**DIRECTIONS:**
Count the lines in the listing below that contain the string "should", matching case exactly, and give only the number.

Entries taken from a collection
[Begin]

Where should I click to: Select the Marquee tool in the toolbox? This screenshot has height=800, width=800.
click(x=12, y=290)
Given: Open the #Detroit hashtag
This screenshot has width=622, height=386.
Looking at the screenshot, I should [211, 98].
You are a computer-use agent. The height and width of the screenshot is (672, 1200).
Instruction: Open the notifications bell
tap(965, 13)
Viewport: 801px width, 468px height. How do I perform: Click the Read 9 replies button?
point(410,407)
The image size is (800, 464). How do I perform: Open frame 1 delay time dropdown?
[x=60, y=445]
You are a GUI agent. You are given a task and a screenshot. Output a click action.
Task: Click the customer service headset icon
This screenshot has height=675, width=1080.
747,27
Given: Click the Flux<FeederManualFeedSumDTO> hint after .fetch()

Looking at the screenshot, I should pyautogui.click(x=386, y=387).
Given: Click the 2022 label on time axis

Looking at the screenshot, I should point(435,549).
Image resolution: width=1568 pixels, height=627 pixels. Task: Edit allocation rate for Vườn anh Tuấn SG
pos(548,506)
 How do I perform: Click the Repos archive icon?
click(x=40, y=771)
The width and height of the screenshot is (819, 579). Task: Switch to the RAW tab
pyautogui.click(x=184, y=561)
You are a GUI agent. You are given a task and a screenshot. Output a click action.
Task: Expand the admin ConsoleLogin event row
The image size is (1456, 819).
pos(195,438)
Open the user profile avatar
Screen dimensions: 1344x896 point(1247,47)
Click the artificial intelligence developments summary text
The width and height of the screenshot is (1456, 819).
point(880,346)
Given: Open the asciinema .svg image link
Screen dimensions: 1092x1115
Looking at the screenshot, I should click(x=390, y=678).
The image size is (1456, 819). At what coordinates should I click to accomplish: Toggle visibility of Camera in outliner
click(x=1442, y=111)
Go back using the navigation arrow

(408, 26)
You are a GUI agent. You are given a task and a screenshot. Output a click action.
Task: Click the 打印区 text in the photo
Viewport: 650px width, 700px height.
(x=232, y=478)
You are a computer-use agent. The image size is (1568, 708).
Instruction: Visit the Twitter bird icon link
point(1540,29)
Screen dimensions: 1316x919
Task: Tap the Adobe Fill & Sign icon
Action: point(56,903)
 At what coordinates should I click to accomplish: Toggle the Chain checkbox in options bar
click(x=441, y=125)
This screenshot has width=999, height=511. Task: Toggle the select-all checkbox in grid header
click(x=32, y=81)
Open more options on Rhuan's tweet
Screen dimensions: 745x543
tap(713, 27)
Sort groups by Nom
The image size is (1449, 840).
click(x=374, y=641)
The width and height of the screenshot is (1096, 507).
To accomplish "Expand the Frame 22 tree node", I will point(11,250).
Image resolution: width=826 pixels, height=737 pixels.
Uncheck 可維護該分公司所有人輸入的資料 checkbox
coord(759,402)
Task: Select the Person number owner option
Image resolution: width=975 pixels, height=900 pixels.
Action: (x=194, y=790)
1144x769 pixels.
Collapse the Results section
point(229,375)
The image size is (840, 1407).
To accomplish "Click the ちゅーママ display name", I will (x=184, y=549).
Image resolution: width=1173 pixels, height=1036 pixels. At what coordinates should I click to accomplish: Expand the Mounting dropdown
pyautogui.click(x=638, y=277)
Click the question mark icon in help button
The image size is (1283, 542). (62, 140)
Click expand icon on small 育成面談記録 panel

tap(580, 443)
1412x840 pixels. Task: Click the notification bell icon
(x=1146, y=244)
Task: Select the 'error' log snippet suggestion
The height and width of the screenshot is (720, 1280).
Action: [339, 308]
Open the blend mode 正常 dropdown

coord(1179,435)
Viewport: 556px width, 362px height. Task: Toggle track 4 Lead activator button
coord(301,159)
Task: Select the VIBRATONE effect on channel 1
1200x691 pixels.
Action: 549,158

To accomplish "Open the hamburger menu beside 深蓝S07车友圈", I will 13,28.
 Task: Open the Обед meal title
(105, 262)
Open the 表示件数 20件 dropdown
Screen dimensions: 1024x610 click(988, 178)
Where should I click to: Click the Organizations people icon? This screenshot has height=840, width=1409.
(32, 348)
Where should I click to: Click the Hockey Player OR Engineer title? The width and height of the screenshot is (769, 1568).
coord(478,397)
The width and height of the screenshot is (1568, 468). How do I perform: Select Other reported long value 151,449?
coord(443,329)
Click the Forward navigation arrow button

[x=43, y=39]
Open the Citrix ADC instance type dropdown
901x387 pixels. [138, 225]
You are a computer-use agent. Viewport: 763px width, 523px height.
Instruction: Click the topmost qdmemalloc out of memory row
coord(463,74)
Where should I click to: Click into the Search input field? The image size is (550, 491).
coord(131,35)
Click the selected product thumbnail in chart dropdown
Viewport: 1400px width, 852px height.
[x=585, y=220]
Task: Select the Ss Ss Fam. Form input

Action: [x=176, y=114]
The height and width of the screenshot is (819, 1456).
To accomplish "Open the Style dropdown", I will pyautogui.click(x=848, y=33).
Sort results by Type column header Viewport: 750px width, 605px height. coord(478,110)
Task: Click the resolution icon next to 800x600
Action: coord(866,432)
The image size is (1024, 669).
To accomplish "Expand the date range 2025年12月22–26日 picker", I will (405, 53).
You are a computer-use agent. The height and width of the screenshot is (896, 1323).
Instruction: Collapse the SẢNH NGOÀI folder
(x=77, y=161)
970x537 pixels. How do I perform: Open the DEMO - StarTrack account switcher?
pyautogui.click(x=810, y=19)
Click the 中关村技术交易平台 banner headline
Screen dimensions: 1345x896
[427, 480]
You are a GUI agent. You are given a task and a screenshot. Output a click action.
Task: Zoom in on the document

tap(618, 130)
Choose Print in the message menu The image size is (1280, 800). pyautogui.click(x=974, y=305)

[End]

**FINISHED ANSWER:**
11